Depois de um trabalho intenso e uma disputa acirrada, o resultado está na tabela que acompanha esta coluna.
É de se imaginar que muitos expositores fiquem em dúvida sobre qual vinho colocar para ter chance de sucesso, em particular importadores que têm um bom portfólio. O nível elevado de boa parte dos rótulos recebidos demonstra que há essa preocupação e, em princípio, é inviável estabelecer critérios flexíveis que permitam premiar mais de uma amostra por categoria.

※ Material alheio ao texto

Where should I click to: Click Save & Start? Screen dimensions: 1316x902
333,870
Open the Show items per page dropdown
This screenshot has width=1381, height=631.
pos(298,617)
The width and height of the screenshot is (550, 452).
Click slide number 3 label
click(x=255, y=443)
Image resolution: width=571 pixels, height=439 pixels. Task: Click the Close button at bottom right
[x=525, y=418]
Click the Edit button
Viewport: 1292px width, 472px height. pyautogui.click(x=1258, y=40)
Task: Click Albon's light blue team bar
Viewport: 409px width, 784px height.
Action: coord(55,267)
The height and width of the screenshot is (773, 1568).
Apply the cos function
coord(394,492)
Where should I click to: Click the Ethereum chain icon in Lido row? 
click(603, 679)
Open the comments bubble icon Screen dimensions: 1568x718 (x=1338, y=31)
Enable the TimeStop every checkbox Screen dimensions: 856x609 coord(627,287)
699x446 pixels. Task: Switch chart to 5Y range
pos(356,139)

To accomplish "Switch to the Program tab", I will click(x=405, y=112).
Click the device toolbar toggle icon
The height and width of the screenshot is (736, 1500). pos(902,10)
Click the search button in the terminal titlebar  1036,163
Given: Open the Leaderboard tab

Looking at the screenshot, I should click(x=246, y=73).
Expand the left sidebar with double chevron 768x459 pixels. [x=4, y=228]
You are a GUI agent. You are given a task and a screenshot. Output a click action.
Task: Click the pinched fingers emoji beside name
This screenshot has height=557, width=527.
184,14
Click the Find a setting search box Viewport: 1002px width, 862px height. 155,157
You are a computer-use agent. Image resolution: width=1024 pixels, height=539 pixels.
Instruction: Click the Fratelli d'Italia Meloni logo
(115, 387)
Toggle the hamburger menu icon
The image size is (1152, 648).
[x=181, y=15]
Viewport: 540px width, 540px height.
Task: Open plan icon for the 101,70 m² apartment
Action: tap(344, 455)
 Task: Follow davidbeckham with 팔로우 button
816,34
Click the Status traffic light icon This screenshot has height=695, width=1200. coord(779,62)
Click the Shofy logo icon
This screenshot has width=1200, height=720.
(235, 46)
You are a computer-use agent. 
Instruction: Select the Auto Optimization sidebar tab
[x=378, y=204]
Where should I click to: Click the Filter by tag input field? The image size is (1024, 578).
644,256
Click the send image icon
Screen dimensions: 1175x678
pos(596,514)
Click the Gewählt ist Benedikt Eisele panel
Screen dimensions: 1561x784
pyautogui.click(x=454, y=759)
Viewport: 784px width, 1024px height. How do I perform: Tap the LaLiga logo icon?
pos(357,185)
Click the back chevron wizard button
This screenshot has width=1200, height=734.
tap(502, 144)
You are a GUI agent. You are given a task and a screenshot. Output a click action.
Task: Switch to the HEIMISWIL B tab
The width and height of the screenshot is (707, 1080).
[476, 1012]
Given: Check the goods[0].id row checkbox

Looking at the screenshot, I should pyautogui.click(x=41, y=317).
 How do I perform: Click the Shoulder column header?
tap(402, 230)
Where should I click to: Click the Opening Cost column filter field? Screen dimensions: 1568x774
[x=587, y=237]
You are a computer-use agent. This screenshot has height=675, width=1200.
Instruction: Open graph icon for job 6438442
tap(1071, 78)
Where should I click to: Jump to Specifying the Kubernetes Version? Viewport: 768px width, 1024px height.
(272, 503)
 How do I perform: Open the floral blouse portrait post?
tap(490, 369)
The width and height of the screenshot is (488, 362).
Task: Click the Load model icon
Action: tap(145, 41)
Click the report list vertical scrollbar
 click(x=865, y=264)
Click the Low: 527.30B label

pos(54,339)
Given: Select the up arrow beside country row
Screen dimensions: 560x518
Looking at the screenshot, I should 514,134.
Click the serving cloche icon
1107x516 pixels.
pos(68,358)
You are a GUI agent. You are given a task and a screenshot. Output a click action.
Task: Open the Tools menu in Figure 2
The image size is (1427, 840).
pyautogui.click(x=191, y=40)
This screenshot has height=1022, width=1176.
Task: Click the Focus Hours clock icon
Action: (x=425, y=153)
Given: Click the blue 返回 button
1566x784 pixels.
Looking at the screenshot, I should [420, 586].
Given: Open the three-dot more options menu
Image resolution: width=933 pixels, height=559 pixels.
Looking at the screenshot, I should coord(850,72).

E mereceria, especialmente aquelas muito concorridas, caso da dos espumantes nacionais, tintos nacionais, tintos do Velho Mundo e tintos do Novo Mundo, que continham 26, 31, 36 e 23 rótulos, respectivamente, mas também das demais, rosés (10), brancos nacionais (18), brancos Novo Mundo (5), brancos Velho Mundo (19) e fortificados/doces (13).
Em todo caso, pelo menos no que se refere aos vinhos nacionais, foi programada para ontem à tarde uma degustação aberta ao público para mostrar vinhos que se posicionaram logo abaixo dos premiados, dando, inclusive, oportunidade aos presentes de concordar ou não com a escolha do júri. Outra sessão premium, realizada ontem à noite, foi dedicada ao Chile, com vinhos de primeira grandeza para mostrar a grande diversidade e qualidade de sua produção vinícola. Foram provados os vinhos Tamaya Chardonnay Reserva 2010, Tamaya Chardonnay Reserva 2010, Clos de Fous Chardonnay 2008, Casa Marin Estero Vineyard Sauvignon Gris 2010, Morandé Edition Limitada Sauvignon Blanc 2010, Mayu Syrah Reserva 2009, Tamaya Winemakers Selection Syrah 2010, Malbec 2009 Loma Larga, Doña Dominga Gran Reserva Andes Vineyard Carmenere 2010, Viejas Tinajas Cinsault 2011, e Seña 2008.
Na sala ao lado, reservada aos expositores, várias apresentações interessantes foram e estão sendo realizadas.
Quem estiver em São Paulo ou a tempo de chegar, ainda é possível acompanhar alguma delas. Vale, em particular, a que mostra o renovado cenário vitivinícola da Puglia, o "salto da bolta" da Itália. A região tem hoje um arsenal de vinhos muito interessantes, que vem crescendo muito em termos de expostações. Serão degustados 14 vinhos, 8 à base de negro amaro e 6 elaborados unicamente com primitivo.